■ **Task**
Give a JSON list of strings containing the lines of the data, one string per line and with blank lines left out. Start at the line that contains "Task: Select the x-axis label 1969" and stop after the line that contains "Action: tap(520, 308)".

+ + + + +

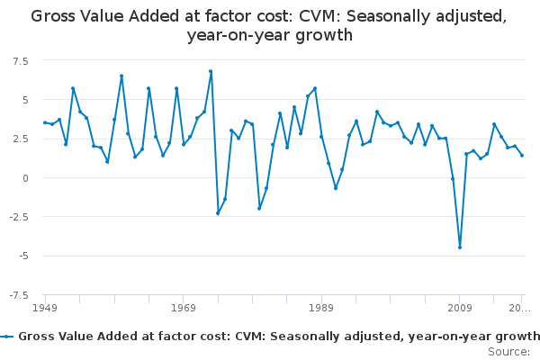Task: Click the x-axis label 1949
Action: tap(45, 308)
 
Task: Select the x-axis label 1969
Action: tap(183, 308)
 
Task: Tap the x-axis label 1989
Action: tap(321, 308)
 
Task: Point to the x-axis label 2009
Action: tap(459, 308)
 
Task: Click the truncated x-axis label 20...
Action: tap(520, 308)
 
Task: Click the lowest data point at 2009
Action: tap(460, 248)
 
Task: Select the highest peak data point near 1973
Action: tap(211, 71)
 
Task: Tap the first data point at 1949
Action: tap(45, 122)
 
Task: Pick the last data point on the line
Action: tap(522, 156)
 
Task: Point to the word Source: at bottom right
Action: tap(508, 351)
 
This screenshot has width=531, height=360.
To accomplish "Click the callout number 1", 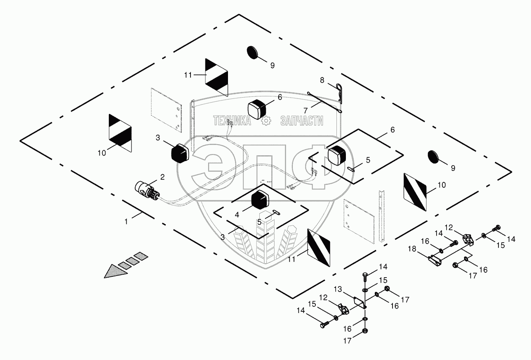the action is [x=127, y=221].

+ + + + +

■ **Completed exercise**
[
  "Task: Select the x-axis label 1969",
  "Action: tap(183, 308)",
  "Task: Tap the x-axis label 1989",
  "Action: tap(321, 308)",
  "Task: Point to the x-axis label 2009",
  "Action: tap(459, 308)",
  "Task: Click the truncated x-axis label 20...",
  "Action: tap(520, 308)"
]